PROBLEM DETAILS: Copy every one of the records below, line for line and without any changes.
----
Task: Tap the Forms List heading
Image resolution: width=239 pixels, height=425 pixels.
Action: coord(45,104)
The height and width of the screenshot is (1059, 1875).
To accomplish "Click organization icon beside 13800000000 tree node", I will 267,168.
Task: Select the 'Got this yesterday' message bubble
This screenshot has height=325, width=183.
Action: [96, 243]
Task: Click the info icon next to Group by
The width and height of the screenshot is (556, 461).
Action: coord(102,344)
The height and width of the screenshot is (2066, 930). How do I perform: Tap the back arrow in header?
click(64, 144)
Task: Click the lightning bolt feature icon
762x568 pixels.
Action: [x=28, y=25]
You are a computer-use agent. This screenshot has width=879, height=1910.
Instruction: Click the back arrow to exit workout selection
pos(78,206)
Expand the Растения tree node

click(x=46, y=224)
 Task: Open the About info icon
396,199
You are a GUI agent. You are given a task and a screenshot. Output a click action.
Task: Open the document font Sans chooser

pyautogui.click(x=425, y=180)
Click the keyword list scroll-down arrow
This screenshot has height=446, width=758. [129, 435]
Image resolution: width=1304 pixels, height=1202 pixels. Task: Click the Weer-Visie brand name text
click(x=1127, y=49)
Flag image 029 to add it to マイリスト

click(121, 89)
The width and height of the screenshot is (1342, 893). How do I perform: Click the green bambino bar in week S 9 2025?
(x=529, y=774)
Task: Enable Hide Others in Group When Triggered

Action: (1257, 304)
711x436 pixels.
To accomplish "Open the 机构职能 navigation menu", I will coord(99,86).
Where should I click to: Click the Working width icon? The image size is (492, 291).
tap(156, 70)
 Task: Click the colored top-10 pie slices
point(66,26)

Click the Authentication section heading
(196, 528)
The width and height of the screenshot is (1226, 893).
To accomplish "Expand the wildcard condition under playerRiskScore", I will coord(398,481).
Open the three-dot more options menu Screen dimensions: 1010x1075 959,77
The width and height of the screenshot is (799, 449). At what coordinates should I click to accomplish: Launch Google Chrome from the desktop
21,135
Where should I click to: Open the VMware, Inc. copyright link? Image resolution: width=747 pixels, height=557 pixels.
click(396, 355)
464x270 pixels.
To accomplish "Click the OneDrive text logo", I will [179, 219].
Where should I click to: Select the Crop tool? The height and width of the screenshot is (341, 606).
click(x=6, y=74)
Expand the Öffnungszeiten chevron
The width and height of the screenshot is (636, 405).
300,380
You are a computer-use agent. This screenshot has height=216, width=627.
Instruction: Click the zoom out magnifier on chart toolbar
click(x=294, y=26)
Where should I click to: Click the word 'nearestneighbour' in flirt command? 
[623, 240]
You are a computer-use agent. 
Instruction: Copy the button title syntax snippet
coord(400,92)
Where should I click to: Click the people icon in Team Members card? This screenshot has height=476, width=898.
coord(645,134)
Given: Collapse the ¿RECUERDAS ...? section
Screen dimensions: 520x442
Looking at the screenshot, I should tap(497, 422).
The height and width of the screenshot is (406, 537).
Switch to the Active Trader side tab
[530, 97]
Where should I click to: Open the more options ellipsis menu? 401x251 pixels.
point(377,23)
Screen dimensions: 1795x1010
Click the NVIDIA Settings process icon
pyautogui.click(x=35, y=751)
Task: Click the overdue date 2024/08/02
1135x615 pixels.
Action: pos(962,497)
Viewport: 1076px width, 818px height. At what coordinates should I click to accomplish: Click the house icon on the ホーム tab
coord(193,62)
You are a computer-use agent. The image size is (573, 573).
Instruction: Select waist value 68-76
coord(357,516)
----
TASK OUTPUT:
Task: Tap the Forms List heading
Image resolution: width=239 pixels, height=425 pixels.
Action: coord(45,104)
The height and width of the screenshot is (1059, 1875).
To accomplish "Click organization icon beside 13800000000 tree node", I will 267,168.
Task: Select the 'Got this yesterday' message bubble
This screenshot has height=325, width=183.
Action: [96, 243]
Task: Click the info icon next to Group by
The width and height of the screenshot is (556, 461).
Action: coord(102,344)
The height and width of the screenshot is (2066, 930). How do I perform: Tap the back arrow in header?
click(64, 144)
Task: Click the lightning bolt feature icon
762x568 pixels.
Action: [x=28, y=25]
You are a computer-use agent. This screenshot has width=879, height=1910.
Instruction: Click the back arrow to exit workout selection
pos(78,206)
Expand the Растения tree node

click(x=46, y=224)
 Task: Open the About info icon
396,199
You are a GUI agent. You are given a task and a screenshot. Output a click action.
Task: Open the document font Sans chooser

pyautogui.click(x=425, y=180)
Click the keyword list scroll-down arrow
This screenshot has height=446, width=758. [129, 435]
Image resolution: width=1304 pixels, height=1202 pixels. Task: Click the Weer-Visie brand name text
click(x=1127, y=49)
Flag image 029 to add it to マイリスト

click(121, 89)
The width and height of the screenshot is (1342, 893). How do I perform: Click the green bambino bar in week S 9 2025?
(x=529, y=774)
Task: Enable Hide Others in Group When Triggered

Action: (1257, 304)
711x436 pixels.
To accomplish "Open the 机构职能 navigation menu", I will coord(99,86).
Where should I click to: Click the Working width icon? The image size is (492, 291).
tap(156, 70)
 Task: Click the colored top-10 pie slices
point(66,26)

Click the Authentication section heading
(196, 528)
The width and height of the screenshot is (1226, 893).
To accomplish "Expand the wildcard condition under playerRiskScore", I will coord(398,481).
Open the three-dot more options menu Screen dimensions: 1010x1075 959,77
The width and height of the screenshot is (799, 449). At what coordinates should I click to accomplish: Launch Google Chrome from the desktop
21,135
Where should I click to: Open the VMware, Inc. copyright link? Image resolution: width=747 pixels, height=557 pixels.
click(396, 355)
464x270 pixels.
To accomplish "Click the OneDrive text logo", I will [179, 219].
Where should I click to: Select the Crop tool? The height and width of the screenshot is (341, 606).
click(x=6, y=74)
Expand the Öffnungszeiten chevron
The width and height of the screenshot is (636, 405).
300,380
You are a computer-use agent. This screenshot has height=216, width=627.
Instruction: Click the zoom out magnifier on chart toolbar
click(x=294, y=26)
Where should I click to: Click the word 'nearestneighbour' in flirt command? 
[623, 240]
You are a computer-use agent. 
Instruction: Copy the button title syntax snippet
coord(400,92)
Where should I click to: Click the people icon in Team Members card? This screenshot has height=476, width=898.
coord(645,134)
Given: Collapse the ¿RECUERDAS ...? section
Screen dimensions: 520x442
Looking at the screenshot, I should tap(497, 422).
The height and width of the screenshot is (406, 537).
Switch to the Active Trader side tab
[530, 97]
Where should I click to: Open the more options ellipsis menu? 401x251 pixels.
point(377,23)
Screen dimensions: 1795x1010
Click the NVIDIA Settings process icon
pyautogui.click(x=35, y=751)
Task: Click the overdue date 2024/08/02
1135x615 pixels.
Action: pos(962,497)
Viewport: 1076px width, 818px height. At what coordinates should I click to accomplish: Click the house icon on the ホーム tab
coord(193,62)
You are a computer-use agent. The image size is (573, 573).
Instruction: Select waist value 68-76
coord(357,516)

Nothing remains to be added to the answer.